__Texto fornecido__.
▽

Quinta-feira, 9 de Novembro de 2006

 

Em primeiro lugar, gostaria de agradecer a todos este encontro, que me parece muito importante como exercício do afecto colegial, como manifestação da nossa comum responsabilidade pela Igreja e pelo Evangelho neste momento do mundo. Obrigado por tudo! Lamento que, por causa de outros compromissos, sobretudo das visitas ad Limina (nestes dias é a vez dos Bispos alemães) não pude estar convosco. Teria realmente o desejo de ouvir a voz dos Bispos suíços, mas talvez se apresentem outras ocasiões e, naturalmente, de ouvir também o diálogo entre a Cúria Romana e os Bispos suíços: na Cúria Romana fala também sempre o Santo Padre, na sua responsabilidade para com a Igreja inteira. Portanto, obrigado por este encontro que parece-me é para todos uma experiência da unidade da Igreja, e é também uma experiência da esperança que nos acompanha em todas as dificuldades que nos circundam.

Gostaria de pedir desculpa também pelo facto de me ter apresentado já no primeiro dia sem um texto escrito; naturalmente, eu já tinha pensado um pouco, mas não tive tempo para o escrever. E assim, também neste momento, apresento-me com esta pobreza; mas talvez ser pobre, em todos os sentidos, convém inclusive para um Papa nesta fase da história da Igreja. De qualquer maneira, agora não posso oferecer um grande discurso, como seria justo depois de um encontro com estes frutos. Com efeito, devo dizer que já li a síntese dos vossos debates e agora ouvi-a com grande atenção: parece-me um texto muito bem ponderado e rico; corresponde realmente às interrogações essenciais que nos comprometem tanto pela unidade da Igreja no seu conjunto, como pelas questões específicas da Igreja que está na Suíça. Parece-me que realmente traça o caminho para os próximos anos e demonstra a nossa vontade comum de servir o Senhor. Um texto muito rico. Quando o li, pensei: seria um pouco absurdo se agora começasse a falar de novo sobre estes temas, acerca dos quais houve um debate profundo e intenso que durou três dias. Vejo aqui o resultado resumido e rico do trabalho realizado; acrescentar ainda algo sobre cada um dos pontos parece-me muito difícil, também porque conheço o êxito do trabalho, mas não a viva voz de quantos intervieram em tais debates. Por isso, pensei que talvez fosse justo reflectir, nesta tarde conclusiva, mais uma vez sobre os grandes temas que nos preocupam e que, em última análise, constituem o fundamento de todos os pormenores embora todos os detalhes, obviamente, sejam importantes.

△

__Exercício proposto A__. Segundo o discurso, quanto tempo durou o debate cujo resultado foi resumido na síntese?
__Exercício proposto B__. Com base no discurso, explique por que motivo o orador decide não voltar a cada um dos pontos da síntese e prefere refletir sobre os grandes temas.
As linhas seguintes não têm qualquer papel neste exercício.

__Linhas extraídas__.
▽

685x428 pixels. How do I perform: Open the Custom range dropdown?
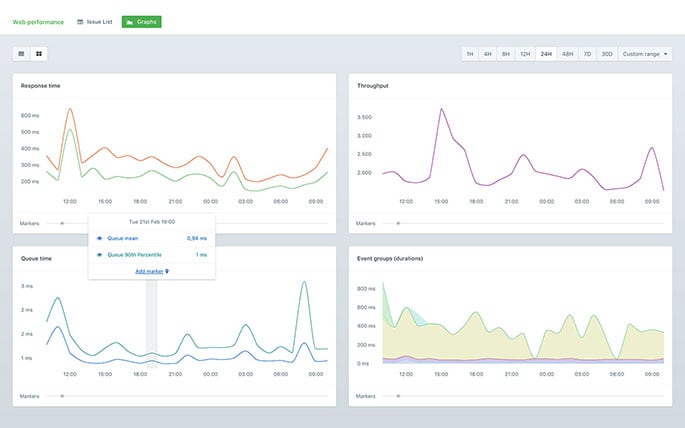[x=645, y=54]
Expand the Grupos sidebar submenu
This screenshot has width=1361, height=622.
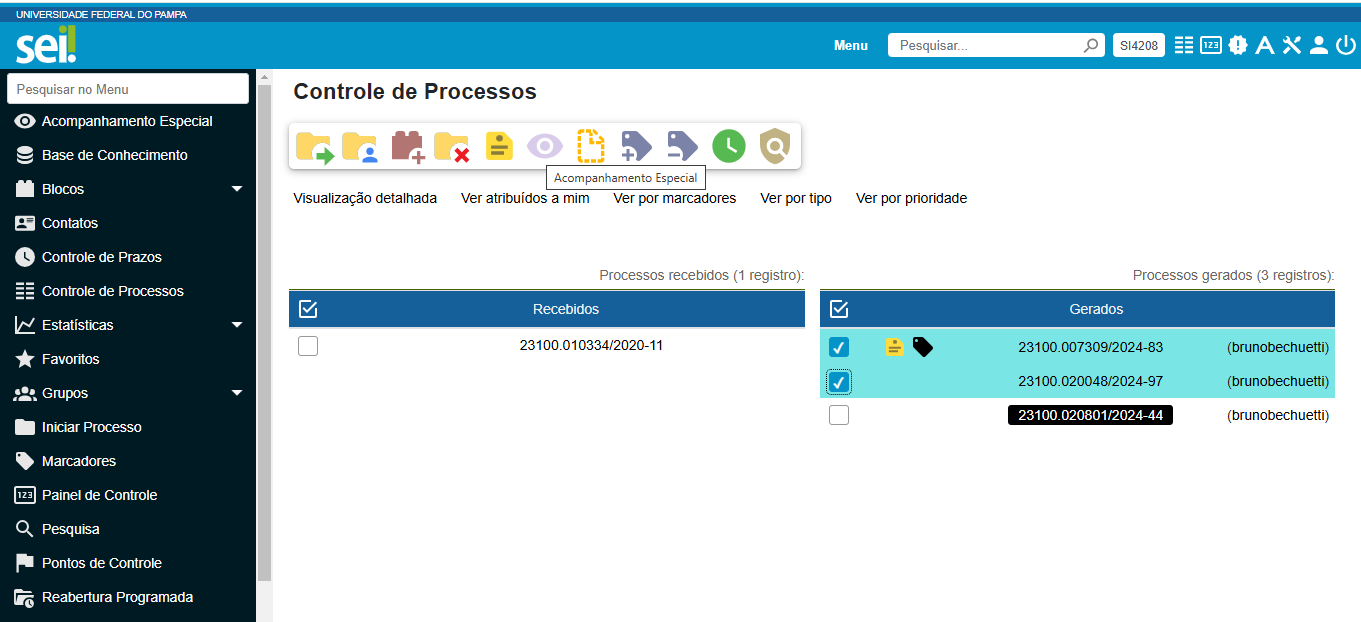pyautogui.click(x=237, y=393)
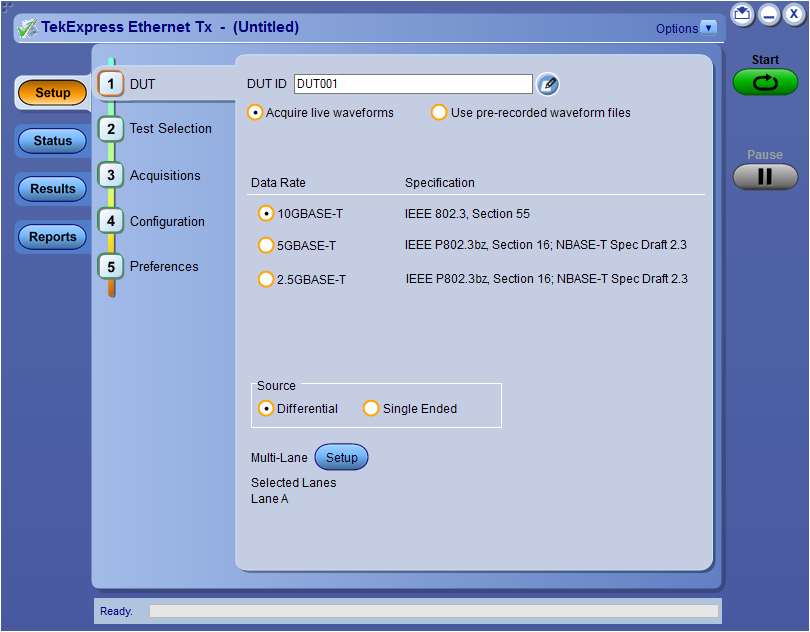
Task: Open Multi-Lane Setup dialog
Action: [x=341, y=457]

△

__Resposta correta A__. Durou três dias.

__Resposta correta B__. Ele acha que seria um pouco absurdo voltar a falar desses temas depois de um debate profundo e intenso de três dias, cujo resultado resumido e rico já tem à sua frente. Também lhe parece muito difícil acrescentar algo a cada ponto, porque conhece o êxito do trabalho, mas não a viva voz de quem interveio nos debates.